*** Opening of SUPPLIED ENTRIES ***
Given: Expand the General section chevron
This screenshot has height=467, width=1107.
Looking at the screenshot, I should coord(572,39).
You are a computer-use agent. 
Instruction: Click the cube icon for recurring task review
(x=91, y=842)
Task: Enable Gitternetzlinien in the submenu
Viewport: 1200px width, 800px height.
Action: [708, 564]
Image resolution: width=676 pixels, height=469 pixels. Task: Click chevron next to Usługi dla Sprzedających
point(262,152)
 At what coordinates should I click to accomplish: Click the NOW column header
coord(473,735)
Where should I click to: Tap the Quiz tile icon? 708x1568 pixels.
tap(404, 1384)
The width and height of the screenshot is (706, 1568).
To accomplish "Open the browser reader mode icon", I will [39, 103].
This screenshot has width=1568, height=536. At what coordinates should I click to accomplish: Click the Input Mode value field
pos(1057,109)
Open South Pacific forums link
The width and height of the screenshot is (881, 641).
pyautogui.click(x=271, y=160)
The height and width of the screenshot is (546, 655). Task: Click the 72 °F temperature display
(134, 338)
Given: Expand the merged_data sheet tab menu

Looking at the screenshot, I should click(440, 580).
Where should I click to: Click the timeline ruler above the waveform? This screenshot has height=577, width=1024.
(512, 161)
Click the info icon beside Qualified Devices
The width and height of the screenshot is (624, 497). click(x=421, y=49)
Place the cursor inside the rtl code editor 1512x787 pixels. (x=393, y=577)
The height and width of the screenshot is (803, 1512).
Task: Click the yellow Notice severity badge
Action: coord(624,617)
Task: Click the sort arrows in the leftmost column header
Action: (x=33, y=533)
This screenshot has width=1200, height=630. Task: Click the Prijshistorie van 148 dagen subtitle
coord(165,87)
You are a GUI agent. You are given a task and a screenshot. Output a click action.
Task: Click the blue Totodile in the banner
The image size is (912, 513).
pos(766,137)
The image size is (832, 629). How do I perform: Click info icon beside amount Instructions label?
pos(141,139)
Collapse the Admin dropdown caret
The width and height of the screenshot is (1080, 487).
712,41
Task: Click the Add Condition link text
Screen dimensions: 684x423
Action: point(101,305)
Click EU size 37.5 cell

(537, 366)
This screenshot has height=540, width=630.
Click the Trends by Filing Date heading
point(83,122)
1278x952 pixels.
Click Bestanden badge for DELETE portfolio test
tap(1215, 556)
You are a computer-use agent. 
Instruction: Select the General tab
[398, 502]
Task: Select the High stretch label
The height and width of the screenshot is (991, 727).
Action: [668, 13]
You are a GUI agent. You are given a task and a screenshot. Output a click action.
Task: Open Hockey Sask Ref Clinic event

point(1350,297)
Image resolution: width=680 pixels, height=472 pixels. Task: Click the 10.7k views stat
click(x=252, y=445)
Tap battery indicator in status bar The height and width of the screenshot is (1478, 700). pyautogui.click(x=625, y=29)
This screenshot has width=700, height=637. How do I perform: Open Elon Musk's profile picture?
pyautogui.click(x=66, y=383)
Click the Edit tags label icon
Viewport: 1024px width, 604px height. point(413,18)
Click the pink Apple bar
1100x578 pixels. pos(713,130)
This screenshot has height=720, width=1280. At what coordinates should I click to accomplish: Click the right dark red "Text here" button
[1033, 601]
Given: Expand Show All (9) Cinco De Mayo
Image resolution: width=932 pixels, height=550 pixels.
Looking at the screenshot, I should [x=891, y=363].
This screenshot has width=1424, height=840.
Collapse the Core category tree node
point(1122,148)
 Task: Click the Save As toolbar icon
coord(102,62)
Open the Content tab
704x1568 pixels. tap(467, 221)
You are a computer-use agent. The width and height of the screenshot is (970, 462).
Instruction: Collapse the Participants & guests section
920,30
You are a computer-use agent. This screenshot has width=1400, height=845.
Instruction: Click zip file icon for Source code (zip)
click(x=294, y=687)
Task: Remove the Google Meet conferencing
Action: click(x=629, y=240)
*** Close of SUPPLIED ENTRIES ***
- TASK PROMPT: Show every line in the entries above that contains the string "computer".

- WRITTEN SOLUTION:
You are a computer-use agent. 
You are a computer-use agent. 
You are a computer-use agent. The width and height of the screenshot is (970, 462).
You are a computer-use agent. This screenshot has width=1400, height=845.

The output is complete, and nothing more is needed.